In reprisal, the American team was attacked and killed, one and all. Once again the sphere's location was unknown. It began a trip through many different hands, with many different agendas, some honorable, most not.

Within a week, it was controlled by a petty dictator whose long seething rage at his neighbors to the north would finally be avenged: his 'thinkers' were conjuring up a respectable stockpile of atomic bombs.

The satellites of many nations noticed the increased radiation and the nations began arming.

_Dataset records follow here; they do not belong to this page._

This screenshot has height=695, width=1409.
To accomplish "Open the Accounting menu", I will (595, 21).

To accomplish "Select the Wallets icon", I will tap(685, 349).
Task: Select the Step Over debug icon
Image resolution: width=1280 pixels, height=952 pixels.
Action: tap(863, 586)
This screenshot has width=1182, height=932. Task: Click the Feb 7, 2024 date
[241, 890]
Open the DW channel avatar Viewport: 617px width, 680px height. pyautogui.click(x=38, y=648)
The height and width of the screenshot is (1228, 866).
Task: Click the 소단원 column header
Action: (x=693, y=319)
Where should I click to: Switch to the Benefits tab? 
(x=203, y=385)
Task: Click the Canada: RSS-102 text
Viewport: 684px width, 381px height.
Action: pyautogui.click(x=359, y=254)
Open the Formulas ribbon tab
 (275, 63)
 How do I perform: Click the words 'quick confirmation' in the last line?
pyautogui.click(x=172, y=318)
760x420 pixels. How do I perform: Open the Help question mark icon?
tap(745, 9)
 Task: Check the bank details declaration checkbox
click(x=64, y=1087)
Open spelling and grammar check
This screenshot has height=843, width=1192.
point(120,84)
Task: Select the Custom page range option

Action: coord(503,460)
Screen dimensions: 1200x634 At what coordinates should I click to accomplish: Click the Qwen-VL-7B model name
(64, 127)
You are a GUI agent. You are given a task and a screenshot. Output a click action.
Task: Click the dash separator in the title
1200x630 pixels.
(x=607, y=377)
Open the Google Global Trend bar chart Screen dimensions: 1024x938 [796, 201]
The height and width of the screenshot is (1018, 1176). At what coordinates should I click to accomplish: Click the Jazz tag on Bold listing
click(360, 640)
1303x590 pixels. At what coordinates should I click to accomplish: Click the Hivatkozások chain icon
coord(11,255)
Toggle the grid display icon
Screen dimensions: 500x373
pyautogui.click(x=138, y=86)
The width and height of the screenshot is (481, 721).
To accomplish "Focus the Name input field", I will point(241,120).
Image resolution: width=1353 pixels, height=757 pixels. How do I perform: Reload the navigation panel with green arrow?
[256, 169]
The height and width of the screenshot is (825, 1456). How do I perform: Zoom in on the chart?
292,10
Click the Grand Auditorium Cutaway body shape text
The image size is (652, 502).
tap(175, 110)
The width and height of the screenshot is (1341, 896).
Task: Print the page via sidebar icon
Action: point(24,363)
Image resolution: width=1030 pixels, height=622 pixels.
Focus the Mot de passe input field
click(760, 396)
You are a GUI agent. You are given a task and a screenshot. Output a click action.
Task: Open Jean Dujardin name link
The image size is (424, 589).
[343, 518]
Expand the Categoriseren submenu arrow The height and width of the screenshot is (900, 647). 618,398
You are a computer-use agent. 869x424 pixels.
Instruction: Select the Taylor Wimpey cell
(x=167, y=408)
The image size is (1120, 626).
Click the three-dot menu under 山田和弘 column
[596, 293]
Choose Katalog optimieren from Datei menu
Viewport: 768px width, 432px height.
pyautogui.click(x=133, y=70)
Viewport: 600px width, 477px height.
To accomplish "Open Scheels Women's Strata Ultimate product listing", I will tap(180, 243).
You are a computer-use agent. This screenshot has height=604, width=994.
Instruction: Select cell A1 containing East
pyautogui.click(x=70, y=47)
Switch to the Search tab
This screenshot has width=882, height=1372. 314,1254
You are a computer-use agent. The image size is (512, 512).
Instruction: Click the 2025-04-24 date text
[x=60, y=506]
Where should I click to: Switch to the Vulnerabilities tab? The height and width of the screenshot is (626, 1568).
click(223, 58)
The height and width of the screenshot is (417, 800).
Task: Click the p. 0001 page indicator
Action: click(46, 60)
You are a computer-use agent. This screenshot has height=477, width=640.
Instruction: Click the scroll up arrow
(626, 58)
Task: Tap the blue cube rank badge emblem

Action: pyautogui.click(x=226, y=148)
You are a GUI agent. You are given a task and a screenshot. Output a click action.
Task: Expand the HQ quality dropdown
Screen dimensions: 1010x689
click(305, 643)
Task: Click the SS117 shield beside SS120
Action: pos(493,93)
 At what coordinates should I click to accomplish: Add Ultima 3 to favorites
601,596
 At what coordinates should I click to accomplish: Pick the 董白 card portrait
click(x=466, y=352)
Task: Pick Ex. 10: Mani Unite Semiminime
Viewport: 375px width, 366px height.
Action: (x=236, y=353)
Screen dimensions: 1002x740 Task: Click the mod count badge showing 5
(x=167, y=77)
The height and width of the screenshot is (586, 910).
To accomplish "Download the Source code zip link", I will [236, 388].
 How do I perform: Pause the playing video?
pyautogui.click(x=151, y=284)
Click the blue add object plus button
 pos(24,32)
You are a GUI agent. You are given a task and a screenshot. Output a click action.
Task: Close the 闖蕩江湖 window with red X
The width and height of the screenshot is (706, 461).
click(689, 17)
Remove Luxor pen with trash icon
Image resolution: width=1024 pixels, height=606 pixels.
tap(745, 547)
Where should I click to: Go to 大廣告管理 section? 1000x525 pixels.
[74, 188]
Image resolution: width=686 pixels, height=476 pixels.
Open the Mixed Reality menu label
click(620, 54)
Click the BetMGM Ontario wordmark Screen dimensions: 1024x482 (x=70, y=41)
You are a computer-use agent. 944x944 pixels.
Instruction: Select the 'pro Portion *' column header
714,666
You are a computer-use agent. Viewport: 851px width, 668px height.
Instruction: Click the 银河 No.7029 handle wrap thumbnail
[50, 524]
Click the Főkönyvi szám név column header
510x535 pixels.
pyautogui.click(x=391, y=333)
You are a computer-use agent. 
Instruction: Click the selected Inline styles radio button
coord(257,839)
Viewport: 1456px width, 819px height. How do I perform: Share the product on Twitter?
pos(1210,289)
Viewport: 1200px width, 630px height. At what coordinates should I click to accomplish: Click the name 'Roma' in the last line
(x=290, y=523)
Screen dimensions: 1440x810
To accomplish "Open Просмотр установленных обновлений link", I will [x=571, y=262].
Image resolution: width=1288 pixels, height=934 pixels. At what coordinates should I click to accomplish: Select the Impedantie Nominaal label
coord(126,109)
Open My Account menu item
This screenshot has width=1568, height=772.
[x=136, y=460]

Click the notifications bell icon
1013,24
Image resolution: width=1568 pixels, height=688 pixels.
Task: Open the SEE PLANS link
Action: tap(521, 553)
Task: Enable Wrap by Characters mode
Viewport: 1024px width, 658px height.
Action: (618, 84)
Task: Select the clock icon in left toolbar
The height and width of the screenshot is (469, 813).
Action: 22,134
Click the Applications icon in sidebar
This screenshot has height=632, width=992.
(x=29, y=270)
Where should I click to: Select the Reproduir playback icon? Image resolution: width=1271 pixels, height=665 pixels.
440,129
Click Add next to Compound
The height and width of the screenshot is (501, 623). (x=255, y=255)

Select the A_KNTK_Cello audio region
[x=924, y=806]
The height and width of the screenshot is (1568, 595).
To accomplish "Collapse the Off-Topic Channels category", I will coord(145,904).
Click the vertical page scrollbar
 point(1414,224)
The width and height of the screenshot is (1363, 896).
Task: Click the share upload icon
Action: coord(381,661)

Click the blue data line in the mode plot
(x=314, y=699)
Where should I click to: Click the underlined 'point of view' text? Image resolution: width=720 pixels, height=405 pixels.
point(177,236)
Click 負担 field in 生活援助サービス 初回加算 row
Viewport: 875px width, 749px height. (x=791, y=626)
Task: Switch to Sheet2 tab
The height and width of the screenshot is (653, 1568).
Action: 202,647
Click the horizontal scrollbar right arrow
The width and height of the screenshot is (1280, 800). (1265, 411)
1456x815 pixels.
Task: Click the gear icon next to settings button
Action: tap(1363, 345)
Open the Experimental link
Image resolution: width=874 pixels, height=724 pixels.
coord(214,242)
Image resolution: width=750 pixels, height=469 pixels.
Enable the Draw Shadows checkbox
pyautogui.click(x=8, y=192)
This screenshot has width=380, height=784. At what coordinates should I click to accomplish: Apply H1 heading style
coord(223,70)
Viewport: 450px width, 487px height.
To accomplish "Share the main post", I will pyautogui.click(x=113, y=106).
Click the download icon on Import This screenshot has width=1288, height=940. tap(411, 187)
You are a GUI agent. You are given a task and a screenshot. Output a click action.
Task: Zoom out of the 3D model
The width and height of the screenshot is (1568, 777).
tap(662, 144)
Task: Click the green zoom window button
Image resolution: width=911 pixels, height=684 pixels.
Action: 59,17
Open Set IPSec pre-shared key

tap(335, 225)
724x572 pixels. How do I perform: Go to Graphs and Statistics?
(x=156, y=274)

Not just the two neighbors, but all nations, everywhere. It was the beginning of the end.




The automatic rockets continued to send barrages long after the last human was dead. Their sensors only indicated that another battery was continuing to return fire, so they blindly loaded and fired again. There was no more terror; there was no more pain; and the philosophers (had there been any left alive) might have debated whether or not the rockets made any sound at all as they fell.

There was a quiet irony then, that it was the last rocket to fall which dislodged the orb from its shelf, and sent it tumbling to the floor. It bounced once and rolled into the corner of the room. The florescent lights flickered as the generator began to fail.

Had there been anyone left, they would have seen a thin black line slowly traced its way around the surface of the orb. When the ends finally met, a crack began to appear along the line. The crack became a split, and the halves of the sphere spread slowly apart.

From within the center of the orb a fine mist of spores arose and filled the air, tumbling out through the broken windows, and into the night. In the gathering gloom, the faint sound of bells could be heard.

The martians had arrived. The invasion was a complete success.